A refraction is NOT covered by Medicare or most insurance plans. It is considered a "vision" service, not a "medical" service. Our fee for the refraction is $95.00. We will not file the charges for a refraction with a health insurance plan. You will be responsible for paying the $95 fee at the time of service in addition to any copayment, coinsurance, or deductible your insurance plan may require.
Once a refraction has been requested, and the exam has been performed by the physician, the patient will be responsible for the $95 fee. This charge will apply even if there are only minor or no adjustments made to your current eyeglass prescription. If you believe the prescription for your glasses provided by our practice is not accurate, we can re- check your prescription within 3 months of the date of the prescription at no charge. If it is more than 3 months, there will be a charge of $95.00 for re-checking your prescription since your eyes may have changed since the initial exam.

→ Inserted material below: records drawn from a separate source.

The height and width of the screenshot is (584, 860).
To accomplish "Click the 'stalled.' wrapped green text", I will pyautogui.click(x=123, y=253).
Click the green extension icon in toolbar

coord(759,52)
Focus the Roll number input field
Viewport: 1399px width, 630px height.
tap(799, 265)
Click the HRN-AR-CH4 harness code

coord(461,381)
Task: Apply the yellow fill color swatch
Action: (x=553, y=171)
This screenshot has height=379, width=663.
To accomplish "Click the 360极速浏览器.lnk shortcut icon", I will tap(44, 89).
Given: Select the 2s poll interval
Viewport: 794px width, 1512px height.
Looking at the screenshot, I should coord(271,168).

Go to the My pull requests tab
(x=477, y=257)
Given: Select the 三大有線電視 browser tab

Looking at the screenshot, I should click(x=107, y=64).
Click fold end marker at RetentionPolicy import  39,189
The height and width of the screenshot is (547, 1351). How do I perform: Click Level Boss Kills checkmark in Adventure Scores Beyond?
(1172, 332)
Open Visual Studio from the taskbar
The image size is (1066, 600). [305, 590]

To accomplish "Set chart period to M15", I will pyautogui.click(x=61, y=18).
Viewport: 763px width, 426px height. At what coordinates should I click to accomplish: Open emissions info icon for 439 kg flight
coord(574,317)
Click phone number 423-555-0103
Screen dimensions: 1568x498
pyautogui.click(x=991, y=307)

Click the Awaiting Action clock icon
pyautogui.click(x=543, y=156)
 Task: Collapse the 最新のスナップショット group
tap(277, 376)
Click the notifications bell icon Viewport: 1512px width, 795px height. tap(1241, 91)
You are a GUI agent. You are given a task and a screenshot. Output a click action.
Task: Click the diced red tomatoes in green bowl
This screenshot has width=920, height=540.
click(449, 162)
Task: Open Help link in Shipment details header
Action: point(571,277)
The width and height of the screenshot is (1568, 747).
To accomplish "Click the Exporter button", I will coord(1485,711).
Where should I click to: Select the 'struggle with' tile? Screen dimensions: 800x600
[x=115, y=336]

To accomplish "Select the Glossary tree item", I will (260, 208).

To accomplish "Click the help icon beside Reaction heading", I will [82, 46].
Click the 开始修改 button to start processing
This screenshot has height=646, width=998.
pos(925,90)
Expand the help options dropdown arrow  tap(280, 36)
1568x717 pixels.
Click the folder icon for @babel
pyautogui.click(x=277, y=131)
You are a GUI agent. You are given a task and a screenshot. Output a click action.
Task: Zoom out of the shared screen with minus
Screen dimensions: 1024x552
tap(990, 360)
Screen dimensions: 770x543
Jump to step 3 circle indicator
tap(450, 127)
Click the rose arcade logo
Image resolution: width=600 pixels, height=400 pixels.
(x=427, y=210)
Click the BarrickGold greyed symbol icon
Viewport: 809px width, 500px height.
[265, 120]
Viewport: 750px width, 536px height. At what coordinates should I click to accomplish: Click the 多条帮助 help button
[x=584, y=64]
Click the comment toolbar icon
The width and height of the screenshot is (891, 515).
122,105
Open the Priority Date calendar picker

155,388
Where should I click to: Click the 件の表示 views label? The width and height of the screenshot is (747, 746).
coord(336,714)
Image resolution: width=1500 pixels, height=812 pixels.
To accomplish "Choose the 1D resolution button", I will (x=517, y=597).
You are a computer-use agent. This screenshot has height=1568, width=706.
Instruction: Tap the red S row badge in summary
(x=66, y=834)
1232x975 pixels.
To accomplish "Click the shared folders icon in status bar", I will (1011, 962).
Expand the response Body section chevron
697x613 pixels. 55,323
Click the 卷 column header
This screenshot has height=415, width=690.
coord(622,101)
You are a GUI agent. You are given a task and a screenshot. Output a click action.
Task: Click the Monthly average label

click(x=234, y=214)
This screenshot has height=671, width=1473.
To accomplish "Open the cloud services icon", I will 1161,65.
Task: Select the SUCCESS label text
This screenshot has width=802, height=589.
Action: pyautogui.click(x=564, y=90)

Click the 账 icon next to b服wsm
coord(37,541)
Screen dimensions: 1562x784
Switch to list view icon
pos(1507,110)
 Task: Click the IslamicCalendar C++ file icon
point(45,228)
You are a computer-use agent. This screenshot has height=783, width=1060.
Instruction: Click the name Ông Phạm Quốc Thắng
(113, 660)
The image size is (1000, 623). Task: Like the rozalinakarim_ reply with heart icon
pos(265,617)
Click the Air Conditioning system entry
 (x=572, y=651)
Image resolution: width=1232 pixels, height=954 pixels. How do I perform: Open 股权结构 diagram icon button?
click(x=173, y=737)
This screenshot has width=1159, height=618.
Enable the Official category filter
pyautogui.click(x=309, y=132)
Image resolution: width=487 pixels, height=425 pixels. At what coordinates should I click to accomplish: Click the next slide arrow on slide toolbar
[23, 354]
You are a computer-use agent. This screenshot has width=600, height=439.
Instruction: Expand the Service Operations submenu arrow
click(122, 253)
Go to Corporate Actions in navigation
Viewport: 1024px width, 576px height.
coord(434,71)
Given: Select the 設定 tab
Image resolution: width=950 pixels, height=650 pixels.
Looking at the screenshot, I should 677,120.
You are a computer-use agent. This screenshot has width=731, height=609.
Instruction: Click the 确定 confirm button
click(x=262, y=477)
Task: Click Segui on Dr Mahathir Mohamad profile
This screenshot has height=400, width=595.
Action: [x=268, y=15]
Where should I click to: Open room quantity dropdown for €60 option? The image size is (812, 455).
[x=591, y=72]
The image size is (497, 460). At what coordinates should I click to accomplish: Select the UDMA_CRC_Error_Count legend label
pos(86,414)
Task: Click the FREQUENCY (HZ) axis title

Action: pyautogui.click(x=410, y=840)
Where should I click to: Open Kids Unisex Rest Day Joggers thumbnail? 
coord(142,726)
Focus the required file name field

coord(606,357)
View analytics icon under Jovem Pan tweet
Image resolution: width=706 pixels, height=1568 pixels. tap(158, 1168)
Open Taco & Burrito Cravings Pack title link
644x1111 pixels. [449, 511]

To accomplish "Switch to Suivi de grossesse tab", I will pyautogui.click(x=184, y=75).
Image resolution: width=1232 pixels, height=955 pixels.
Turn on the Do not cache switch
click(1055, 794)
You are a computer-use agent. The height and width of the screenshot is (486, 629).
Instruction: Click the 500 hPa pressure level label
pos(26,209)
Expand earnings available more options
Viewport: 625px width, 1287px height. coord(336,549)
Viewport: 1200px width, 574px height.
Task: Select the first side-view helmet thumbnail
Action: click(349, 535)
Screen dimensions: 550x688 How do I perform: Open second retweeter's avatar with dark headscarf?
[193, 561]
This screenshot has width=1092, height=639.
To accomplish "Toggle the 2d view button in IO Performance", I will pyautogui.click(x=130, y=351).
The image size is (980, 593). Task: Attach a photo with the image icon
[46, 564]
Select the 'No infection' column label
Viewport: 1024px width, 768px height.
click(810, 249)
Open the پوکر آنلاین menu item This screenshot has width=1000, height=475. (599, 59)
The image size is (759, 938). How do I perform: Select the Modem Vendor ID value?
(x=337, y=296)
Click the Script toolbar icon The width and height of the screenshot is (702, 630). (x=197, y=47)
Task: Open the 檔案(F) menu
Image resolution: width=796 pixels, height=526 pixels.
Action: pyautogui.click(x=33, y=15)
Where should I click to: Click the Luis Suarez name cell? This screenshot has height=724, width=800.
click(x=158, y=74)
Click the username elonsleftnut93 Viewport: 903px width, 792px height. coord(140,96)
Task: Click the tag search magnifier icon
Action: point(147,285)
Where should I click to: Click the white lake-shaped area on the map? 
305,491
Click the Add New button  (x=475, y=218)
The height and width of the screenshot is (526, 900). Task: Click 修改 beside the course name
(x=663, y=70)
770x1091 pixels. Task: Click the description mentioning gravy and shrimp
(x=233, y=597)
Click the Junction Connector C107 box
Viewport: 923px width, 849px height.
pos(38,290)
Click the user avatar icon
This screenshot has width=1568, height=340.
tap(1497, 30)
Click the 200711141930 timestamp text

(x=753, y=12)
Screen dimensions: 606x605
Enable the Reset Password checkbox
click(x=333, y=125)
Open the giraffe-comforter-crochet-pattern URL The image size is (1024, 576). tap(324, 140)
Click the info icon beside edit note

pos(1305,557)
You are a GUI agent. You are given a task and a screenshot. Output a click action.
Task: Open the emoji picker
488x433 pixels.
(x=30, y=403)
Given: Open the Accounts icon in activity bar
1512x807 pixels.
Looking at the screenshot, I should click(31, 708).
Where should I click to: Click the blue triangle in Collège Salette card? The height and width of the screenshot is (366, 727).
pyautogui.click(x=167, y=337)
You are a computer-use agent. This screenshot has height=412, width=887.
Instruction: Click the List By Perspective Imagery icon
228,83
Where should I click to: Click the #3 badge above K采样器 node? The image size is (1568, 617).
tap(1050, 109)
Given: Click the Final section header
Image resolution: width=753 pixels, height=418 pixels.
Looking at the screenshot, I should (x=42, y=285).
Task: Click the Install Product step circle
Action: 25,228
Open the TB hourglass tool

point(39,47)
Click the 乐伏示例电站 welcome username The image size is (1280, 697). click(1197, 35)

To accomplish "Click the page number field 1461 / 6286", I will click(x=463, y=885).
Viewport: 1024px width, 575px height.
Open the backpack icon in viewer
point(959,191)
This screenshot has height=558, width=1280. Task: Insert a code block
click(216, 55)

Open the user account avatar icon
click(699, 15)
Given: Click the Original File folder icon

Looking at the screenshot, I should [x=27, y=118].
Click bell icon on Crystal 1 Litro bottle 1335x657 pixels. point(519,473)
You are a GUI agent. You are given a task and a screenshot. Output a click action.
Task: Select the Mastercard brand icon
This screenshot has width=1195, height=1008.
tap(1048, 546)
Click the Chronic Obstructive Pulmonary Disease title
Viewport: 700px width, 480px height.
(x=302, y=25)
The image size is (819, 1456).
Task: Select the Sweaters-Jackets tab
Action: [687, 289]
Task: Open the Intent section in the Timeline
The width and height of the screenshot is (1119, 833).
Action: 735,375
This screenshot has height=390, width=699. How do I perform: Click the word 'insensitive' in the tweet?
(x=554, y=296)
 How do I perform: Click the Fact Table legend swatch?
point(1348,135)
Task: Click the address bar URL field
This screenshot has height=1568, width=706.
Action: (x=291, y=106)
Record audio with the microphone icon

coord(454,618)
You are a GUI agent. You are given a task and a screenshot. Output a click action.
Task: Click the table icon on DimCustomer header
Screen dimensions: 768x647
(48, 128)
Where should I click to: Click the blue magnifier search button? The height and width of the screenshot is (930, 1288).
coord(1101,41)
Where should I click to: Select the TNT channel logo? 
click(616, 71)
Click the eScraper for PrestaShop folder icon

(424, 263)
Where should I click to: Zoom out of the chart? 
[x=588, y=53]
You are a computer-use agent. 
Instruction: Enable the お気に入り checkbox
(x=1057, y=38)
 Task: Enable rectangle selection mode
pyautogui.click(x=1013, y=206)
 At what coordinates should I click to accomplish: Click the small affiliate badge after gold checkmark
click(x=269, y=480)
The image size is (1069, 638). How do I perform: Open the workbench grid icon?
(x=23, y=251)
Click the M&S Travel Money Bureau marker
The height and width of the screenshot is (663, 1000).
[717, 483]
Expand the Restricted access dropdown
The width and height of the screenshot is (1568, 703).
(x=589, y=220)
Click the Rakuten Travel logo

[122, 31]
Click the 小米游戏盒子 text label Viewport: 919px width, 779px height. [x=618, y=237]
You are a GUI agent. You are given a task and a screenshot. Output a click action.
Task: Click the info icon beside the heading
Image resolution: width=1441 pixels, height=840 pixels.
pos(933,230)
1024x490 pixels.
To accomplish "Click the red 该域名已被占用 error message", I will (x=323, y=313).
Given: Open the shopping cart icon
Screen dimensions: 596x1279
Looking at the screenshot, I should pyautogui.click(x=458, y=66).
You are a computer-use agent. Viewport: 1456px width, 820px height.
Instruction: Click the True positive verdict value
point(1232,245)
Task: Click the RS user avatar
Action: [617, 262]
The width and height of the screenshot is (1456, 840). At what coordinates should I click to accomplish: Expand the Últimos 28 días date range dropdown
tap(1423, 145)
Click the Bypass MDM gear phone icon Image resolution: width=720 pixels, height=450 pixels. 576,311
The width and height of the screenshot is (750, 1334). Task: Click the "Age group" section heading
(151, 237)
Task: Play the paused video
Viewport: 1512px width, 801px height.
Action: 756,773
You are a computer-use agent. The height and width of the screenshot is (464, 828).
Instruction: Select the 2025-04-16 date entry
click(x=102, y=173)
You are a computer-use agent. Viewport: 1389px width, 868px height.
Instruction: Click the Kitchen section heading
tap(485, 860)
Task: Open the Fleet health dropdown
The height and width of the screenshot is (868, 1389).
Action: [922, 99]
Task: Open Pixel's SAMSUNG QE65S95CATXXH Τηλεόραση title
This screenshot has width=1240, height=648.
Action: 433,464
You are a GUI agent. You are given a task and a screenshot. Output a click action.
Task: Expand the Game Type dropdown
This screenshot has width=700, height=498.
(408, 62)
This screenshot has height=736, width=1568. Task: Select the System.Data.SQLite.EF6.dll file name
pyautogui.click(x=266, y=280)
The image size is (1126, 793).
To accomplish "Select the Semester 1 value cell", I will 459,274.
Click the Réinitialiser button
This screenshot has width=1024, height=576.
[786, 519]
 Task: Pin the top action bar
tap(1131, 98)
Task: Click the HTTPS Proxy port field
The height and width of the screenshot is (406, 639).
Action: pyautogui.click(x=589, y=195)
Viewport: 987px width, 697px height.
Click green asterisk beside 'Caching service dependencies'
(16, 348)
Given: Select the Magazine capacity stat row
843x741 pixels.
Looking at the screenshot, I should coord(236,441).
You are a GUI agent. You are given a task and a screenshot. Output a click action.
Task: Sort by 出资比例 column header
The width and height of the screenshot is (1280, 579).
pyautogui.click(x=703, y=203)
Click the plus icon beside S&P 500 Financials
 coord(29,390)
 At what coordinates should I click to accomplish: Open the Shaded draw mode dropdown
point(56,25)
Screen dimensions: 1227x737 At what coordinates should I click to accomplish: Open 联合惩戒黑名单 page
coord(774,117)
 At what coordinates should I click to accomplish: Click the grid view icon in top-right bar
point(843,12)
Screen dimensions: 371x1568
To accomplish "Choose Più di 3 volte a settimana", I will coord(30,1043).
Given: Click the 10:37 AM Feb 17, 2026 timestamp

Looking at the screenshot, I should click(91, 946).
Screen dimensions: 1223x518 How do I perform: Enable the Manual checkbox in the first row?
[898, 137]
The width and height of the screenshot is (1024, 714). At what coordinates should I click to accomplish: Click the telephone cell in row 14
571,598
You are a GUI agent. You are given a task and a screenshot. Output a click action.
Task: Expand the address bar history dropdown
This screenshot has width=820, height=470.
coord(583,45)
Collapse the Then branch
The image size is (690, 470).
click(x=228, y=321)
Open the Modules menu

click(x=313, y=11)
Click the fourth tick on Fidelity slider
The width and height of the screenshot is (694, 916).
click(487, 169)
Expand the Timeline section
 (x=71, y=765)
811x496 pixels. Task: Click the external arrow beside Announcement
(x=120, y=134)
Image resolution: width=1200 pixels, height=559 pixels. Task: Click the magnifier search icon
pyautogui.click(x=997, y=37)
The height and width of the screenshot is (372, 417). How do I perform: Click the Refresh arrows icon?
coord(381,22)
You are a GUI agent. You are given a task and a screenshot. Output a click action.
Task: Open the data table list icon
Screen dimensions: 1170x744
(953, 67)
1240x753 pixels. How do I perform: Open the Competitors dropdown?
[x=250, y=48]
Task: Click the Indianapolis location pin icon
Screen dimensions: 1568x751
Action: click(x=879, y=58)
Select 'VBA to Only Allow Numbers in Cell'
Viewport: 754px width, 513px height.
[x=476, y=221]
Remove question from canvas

Precautions following Dilation
It may be necessary to dilate your eyes during your eye examination. Dilation may result in sensitivity to light and decrease your ability to see well for 3 hours or longer. We provide free disposable sunglasses. Patient should wear sunglasses and be cautious walking and using stairs. We recommend not driving or operating machinery until the effect on your vision has worn off.
Patient Acknowledgement Regarding Refraction Service, Fees and Dilation
I also accept full financial responsibility for the cost of a refraction and understand payment is due at time of service. I understand that the fee for refraction is separate from and in addition to any copayment, coinsurance, or deductible I may have for the general office visit. I have been advised that I should not drive or operate machinery while my eyes are dilated because my vision and driving ability may be impaired. If I choose to drive or operate machinery while dilated, I accept full responsibility (financial and otherwise) for any adverse consequences.
I understand that dilation is necessary to diagnose and evaluate my eyes. I hereby consent to dilation at this and future
I have read and understand the above information regarding refraction and dilation.